However, hiding one's sexuality in this Armenian circle is paradoxical for at least two reasons.

First, because it is in this circle that I co-created an NGO to promote human rights and support literary creation with Alain Navarra-Navassartian. However, one cannot hold others (powerful people, authorities, governments) accountable for human rights without being completely honest about one's own identity. You cannot found an NGO active in the field of human rights in Armenia and neighbouring countries without fulfilling a duty of absolute transparency about who you are. Our partners have a right to know with whom they are dealing.

Two years ago, when we organized an evening on LGBTI rights in Armenia with Pinar Selek, in collaboration with Dialogai, an active member of the Armenian community in Geneva who had attended the evening told me:

"What a coming out! ". He was right, though only in part, because defending LGBTI rights in Armenia without being openly gay yourself is paradoxical, even hypocritical. To the question, "Can we defend the rights of sexual minorities on the sly?", I would answer no, unless we operate at the heart of a repressive or authoritarian system. At a time when gay bashing is omnipresent and instrumentalized in Armenia [4] and by its very nature dangerous, such a posture (defending rights on the sly) is not very courageous either. I thus came to the conclusion that it is important, even necessary, that LGBTI Armenians, especially those who live in countries that more or less respect LGBTI rights, openly live their sexuality for the purpose of setting an example for young (and not so young) Armenian LGBTI people. The latter often live in a climate of fear, risk being assaulted, killed or even take their own lives sometimes. Not to mention those who are forced into exile and those who impose upon themselves hetero-normative lives by marrying and having children so that they can be left in peace.

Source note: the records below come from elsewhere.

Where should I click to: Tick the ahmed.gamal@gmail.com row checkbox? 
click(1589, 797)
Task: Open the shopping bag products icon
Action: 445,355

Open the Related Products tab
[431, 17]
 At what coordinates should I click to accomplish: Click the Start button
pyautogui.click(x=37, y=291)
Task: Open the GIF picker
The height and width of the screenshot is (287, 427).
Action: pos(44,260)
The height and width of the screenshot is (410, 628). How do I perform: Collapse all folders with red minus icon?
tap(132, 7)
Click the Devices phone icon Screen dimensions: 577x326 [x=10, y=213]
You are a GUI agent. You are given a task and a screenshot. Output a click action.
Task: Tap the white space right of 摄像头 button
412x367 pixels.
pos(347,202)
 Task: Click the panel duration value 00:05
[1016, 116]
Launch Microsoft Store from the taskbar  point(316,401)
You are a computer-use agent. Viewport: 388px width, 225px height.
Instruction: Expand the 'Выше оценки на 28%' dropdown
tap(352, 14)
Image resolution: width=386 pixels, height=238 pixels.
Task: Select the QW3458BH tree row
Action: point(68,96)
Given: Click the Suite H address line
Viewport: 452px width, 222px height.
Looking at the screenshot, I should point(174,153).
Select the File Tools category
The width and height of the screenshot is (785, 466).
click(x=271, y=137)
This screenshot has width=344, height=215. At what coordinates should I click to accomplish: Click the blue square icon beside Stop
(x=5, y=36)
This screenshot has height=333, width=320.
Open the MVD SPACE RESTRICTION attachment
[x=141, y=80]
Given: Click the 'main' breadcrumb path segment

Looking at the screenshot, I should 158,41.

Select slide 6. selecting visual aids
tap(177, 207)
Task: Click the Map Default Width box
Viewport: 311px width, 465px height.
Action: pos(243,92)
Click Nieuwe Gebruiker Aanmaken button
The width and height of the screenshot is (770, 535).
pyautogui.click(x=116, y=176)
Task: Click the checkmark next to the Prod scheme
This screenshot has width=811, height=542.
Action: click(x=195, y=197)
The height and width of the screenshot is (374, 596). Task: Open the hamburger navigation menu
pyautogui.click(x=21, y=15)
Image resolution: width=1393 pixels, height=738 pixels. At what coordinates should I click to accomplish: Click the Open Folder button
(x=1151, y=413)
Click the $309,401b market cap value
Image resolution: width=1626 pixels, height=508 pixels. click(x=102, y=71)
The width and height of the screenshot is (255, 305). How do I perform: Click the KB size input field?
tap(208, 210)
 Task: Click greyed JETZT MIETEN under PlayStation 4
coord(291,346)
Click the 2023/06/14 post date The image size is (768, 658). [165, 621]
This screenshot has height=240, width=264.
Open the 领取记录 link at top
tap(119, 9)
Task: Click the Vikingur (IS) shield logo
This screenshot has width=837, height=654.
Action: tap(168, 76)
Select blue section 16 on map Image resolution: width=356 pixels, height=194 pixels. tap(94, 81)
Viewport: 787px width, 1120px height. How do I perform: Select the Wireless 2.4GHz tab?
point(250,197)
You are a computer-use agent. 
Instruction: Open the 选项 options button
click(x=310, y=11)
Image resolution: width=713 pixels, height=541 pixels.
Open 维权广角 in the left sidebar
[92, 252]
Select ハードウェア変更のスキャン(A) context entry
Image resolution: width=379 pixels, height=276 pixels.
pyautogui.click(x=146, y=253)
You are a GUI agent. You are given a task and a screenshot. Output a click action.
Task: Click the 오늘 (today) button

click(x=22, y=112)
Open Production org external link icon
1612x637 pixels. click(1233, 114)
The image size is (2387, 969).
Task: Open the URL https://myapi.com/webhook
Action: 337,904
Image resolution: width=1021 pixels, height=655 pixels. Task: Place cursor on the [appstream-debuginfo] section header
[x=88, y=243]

The Armenian "big family", in Armenia or in the Diaspora, is a family with conservative values. Marked by the tragedy of the Armenian genocide, this large family should be at the forefront of the defense of human rights. In my opinion, this is the second reason why being in the closet in "armenity" is contradictory. While the Armenian "big family" is ahead on some issues (e.g., mass crimes and crimes against humanity, the defense of religious and ethnic minorities in Turkey and the Middle East), it lags behind on some others where conservatism, or even reaction, largely prevails.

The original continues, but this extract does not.